Start of Block

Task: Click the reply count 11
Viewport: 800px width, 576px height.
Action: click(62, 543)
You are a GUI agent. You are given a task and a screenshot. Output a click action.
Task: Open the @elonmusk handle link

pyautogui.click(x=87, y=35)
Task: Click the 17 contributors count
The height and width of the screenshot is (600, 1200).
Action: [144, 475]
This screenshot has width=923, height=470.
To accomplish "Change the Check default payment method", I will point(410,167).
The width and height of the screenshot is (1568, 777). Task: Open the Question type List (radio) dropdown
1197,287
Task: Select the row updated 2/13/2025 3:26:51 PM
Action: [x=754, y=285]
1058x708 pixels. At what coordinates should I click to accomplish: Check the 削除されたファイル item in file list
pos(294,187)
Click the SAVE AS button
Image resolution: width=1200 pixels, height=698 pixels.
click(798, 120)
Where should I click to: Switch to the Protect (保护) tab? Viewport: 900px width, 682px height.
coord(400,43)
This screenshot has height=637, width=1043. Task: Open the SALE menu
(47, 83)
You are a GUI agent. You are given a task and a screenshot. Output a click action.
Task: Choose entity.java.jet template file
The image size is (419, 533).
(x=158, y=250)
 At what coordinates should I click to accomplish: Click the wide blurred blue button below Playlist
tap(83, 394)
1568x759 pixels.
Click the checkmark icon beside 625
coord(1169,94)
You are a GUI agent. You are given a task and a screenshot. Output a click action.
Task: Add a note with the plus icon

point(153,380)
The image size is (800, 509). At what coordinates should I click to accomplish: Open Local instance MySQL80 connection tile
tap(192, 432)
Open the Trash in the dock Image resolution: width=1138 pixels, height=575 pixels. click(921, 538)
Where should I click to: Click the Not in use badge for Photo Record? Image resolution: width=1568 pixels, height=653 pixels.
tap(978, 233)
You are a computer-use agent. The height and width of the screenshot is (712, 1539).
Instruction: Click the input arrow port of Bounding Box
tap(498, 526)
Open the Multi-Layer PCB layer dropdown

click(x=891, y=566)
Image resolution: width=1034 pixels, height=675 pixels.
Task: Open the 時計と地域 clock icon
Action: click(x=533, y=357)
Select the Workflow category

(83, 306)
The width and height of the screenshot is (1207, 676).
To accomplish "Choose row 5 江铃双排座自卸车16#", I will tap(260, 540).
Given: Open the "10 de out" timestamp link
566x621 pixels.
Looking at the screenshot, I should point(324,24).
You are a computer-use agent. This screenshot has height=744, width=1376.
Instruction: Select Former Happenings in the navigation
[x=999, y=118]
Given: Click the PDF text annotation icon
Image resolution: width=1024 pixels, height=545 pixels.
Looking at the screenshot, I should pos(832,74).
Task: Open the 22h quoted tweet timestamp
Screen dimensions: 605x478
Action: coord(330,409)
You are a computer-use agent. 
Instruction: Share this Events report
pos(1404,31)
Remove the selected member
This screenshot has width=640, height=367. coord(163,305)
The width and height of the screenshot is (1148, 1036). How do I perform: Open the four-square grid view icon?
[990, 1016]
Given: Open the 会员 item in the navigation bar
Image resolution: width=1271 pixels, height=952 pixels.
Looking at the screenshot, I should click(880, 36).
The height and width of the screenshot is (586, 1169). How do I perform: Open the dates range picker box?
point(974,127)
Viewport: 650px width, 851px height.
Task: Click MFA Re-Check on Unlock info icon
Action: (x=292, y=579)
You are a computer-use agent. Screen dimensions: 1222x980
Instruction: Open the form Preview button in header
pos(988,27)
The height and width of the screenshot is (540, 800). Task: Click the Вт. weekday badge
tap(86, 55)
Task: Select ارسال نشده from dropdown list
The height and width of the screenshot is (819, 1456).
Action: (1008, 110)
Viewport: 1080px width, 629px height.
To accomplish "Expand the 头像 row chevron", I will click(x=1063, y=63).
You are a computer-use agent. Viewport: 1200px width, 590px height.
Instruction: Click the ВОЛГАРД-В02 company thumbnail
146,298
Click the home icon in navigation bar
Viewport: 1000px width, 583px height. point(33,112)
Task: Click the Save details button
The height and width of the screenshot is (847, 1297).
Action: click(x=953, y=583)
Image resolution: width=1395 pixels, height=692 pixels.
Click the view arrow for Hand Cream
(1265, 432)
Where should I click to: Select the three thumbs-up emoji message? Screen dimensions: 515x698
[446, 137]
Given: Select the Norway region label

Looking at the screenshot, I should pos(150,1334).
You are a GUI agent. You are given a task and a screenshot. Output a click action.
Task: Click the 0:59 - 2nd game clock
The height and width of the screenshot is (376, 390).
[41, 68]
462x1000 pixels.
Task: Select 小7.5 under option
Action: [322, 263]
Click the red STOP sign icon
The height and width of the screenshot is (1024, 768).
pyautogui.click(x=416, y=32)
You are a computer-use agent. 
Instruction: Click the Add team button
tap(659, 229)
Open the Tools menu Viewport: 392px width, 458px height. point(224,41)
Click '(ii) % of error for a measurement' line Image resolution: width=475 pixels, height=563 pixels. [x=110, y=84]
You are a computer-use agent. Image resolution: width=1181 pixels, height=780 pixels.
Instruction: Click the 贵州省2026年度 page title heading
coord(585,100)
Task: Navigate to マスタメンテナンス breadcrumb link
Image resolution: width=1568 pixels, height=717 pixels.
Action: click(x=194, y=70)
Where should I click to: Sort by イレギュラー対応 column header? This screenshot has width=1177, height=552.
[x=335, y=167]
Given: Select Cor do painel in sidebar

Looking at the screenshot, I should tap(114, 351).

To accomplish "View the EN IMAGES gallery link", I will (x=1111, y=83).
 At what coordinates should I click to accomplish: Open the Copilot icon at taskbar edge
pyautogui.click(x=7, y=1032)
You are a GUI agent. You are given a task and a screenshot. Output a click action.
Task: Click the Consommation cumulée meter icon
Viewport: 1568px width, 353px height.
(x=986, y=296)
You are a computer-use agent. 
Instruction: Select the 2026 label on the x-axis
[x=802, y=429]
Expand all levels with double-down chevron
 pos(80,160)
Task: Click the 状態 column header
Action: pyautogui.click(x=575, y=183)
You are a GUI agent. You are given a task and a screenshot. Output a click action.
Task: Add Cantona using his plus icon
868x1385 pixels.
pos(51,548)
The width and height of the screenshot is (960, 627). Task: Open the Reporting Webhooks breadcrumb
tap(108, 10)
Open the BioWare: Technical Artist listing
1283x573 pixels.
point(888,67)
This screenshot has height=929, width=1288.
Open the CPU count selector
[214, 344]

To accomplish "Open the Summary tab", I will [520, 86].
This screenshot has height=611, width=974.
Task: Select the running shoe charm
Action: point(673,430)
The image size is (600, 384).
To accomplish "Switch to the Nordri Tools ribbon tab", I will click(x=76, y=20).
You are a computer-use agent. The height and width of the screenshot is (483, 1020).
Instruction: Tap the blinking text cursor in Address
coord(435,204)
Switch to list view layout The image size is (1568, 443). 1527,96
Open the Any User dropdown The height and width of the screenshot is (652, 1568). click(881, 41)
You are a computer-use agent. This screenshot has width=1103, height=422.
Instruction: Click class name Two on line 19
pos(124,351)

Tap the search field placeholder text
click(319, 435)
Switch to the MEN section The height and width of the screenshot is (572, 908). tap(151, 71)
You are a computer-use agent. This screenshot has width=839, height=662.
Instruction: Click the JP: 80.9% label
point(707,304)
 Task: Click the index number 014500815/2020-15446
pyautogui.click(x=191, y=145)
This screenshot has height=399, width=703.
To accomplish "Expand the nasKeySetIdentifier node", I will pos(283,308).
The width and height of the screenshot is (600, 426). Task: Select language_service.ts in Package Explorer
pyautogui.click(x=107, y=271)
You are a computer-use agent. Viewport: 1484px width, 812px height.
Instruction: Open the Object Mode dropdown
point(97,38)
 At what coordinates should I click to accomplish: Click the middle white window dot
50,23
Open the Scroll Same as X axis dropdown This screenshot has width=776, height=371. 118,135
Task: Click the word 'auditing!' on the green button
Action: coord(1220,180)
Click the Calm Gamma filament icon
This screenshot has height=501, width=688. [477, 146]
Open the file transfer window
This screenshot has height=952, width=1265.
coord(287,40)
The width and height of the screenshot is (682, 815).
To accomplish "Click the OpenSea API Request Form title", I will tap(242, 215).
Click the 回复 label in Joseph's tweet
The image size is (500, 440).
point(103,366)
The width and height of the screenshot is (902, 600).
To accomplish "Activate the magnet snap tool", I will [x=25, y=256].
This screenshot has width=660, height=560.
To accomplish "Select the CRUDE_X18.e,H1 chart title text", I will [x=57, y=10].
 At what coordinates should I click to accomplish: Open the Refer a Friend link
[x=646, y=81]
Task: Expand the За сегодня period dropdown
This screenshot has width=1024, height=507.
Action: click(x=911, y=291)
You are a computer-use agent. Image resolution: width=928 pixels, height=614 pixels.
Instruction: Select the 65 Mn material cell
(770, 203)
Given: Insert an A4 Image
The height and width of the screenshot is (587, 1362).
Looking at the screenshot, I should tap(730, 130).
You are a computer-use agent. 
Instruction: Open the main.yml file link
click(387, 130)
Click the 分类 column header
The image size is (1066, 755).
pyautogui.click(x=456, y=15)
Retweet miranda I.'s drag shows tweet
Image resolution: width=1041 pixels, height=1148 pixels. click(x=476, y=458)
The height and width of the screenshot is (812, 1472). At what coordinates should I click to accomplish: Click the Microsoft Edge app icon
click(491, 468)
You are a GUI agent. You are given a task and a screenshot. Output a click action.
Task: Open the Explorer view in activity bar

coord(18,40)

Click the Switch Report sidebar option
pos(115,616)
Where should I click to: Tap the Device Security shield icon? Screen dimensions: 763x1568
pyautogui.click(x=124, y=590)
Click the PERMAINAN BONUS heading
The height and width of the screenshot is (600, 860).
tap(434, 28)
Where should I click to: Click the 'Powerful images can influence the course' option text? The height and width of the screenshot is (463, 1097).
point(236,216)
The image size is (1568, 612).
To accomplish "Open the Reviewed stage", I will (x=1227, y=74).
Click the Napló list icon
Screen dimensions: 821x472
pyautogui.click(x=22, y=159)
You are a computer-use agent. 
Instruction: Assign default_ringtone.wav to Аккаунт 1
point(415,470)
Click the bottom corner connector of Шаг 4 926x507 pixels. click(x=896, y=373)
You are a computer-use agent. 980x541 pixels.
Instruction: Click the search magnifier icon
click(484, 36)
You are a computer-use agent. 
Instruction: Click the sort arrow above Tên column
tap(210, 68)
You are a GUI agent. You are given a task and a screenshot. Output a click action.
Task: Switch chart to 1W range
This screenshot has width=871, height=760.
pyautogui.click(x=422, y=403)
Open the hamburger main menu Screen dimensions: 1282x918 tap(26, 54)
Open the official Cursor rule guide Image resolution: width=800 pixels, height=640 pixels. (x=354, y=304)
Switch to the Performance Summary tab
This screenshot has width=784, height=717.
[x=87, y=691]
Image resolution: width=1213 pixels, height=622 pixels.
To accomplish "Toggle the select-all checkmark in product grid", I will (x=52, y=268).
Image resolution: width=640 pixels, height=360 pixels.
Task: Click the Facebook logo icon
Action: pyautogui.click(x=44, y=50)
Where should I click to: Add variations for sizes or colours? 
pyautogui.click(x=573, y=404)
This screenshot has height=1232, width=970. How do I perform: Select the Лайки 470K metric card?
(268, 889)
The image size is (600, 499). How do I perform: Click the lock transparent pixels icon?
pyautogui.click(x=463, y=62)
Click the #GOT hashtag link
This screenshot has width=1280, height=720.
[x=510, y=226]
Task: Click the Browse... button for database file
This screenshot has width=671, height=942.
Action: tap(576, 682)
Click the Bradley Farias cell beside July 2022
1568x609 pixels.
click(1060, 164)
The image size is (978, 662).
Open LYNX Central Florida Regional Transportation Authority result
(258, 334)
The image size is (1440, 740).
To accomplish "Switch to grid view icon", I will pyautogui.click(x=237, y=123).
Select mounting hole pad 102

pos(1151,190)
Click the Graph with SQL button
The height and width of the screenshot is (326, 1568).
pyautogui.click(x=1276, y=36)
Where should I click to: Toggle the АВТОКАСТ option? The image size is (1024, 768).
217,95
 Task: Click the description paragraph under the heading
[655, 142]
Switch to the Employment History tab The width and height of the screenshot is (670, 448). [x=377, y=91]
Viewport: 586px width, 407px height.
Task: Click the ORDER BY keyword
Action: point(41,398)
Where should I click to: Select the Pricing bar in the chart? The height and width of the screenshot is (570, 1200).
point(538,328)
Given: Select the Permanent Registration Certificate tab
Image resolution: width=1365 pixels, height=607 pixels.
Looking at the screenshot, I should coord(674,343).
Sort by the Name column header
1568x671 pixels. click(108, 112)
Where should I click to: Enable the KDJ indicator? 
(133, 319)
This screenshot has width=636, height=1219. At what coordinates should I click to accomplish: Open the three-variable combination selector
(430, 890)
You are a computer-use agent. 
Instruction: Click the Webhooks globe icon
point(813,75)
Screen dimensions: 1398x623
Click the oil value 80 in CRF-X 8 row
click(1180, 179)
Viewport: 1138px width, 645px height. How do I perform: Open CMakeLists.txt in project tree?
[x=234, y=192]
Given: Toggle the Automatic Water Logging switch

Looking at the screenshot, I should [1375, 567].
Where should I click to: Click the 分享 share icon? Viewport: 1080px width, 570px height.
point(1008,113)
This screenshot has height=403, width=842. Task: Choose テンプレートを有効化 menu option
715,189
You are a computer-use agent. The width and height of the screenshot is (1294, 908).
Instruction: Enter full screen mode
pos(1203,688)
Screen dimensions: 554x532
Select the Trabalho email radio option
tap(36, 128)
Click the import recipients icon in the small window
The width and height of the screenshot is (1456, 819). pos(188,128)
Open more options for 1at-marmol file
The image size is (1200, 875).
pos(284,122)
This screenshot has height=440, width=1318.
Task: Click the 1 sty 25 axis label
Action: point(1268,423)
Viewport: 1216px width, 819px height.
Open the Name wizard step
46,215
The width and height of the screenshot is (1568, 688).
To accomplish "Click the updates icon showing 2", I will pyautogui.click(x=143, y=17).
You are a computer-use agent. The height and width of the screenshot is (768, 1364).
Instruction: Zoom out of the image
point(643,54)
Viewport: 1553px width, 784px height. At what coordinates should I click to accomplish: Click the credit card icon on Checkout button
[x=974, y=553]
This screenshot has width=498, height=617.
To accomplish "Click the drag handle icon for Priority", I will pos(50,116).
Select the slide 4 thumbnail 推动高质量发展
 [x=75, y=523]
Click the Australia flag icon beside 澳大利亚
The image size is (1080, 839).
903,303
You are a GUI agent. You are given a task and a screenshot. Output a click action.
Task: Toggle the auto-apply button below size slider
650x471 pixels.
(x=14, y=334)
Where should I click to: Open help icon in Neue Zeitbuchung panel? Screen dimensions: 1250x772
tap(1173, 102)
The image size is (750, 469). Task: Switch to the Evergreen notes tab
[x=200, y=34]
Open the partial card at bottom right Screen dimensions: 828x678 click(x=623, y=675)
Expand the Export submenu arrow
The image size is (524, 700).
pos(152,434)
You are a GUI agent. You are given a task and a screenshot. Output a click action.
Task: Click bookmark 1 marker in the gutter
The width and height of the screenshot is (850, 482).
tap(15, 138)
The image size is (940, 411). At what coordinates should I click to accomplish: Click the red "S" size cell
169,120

End of Block

> **YOUR TASK**: Show all lines above containing "Tools".

> **EXERCISE OUTPUT**:
Open the Tools menu Viewport: 392px width, 458px height. point(224,41)
To accomplish "Switch to the Nordri Tools ribbon tab", I will click(x=76, y=20).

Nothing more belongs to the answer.